By The Associated Press
09.01.04

NEW YORK — Thousands of protesters, waving pink slips, formed a symbolic unemployment line stretching three miles from Wall Street to the site of the Republican National Convention today, a day after police arrested nearly 1,000 anti-GOP demonstrators.

The protesters stood peacefully in a single file on a chalk line for 15 minutes along Broadway, raising bright pink flyers that listed unemployment statistics and read: “The Next Pink Slip Might be Yours!”

“They’ve done everything they can to enrich the fat cats,” said Bob Keilbach, 62, an engineer.

Yesterday, police struggled to contain swarms of protesters with metal barriers and orange netting, eventually arresting 970 demonstrators with their sights set on a fortress-like Madison Square Garden.

More protests were planned for today, including an evening rally in Central Park’s East Meadow.

Police said more than 1,500 people have been arrested in convention-related protests since late last week.
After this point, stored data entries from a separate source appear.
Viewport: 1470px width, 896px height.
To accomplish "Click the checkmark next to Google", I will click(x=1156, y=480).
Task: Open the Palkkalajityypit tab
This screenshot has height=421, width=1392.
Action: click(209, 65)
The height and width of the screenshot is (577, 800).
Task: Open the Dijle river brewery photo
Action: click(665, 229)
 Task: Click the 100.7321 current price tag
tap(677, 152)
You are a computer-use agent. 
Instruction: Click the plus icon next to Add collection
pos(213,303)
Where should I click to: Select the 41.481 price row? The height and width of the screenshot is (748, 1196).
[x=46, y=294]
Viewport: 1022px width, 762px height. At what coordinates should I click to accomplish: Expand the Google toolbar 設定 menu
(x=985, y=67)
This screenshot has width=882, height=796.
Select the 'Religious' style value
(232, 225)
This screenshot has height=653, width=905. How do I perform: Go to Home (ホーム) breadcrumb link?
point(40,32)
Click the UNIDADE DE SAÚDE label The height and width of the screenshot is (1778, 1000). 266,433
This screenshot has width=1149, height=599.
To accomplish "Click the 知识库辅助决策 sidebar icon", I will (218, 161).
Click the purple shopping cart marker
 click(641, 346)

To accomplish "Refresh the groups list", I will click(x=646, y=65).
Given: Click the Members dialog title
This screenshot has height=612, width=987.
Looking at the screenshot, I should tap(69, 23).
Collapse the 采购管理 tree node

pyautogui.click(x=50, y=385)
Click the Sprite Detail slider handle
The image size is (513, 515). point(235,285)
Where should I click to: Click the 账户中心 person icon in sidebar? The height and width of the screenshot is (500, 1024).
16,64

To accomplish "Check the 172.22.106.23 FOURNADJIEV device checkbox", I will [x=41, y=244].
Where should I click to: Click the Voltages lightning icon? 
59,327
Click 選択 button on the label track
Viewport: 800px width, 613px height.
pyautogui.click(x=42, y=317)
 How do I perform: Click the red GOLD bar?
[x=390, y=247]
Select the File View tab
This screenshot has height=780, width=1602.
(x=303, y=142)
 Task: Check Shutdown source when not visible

Police Commissioner Raymond Kelly said officers “have shown great restraint in the face of relentless provocation.”

Protests flared yesterday outside the New York Public Library, near the site of the fallen World Trade Center and in the historic Herald and Union squares.

“People are trying to question the policies of a corrupt government. They take to the streets and don’t ask permission,” said Gan Golan, 30, a graduate student from Boston, who was arrested hours later after he sat in the street and refused to get up.

On the stone steps of the library, hundreds gathered for a march toward Madison Square Garden. Verbal confrontations erupted as police moved them from the library’s front door and wrapped the entire block in orange netting. About 75 people were taken into custody, most for disorderly conduct.

About eight blocks south, demonstrators gathered in Herald Square, only a block from the convention, where they lingered near police barricades into the night.

A bus carrying Louisiana delegates was blocked by protesters. About 150 people were arrested in the incident and its aftermath.

At Herald Square, where Chris Matthews was anchoring convention coverage, a protester jumped over a park fence and tried to rush Matthews and his panelists, said MSNBC spokesman Jeremy Gaines.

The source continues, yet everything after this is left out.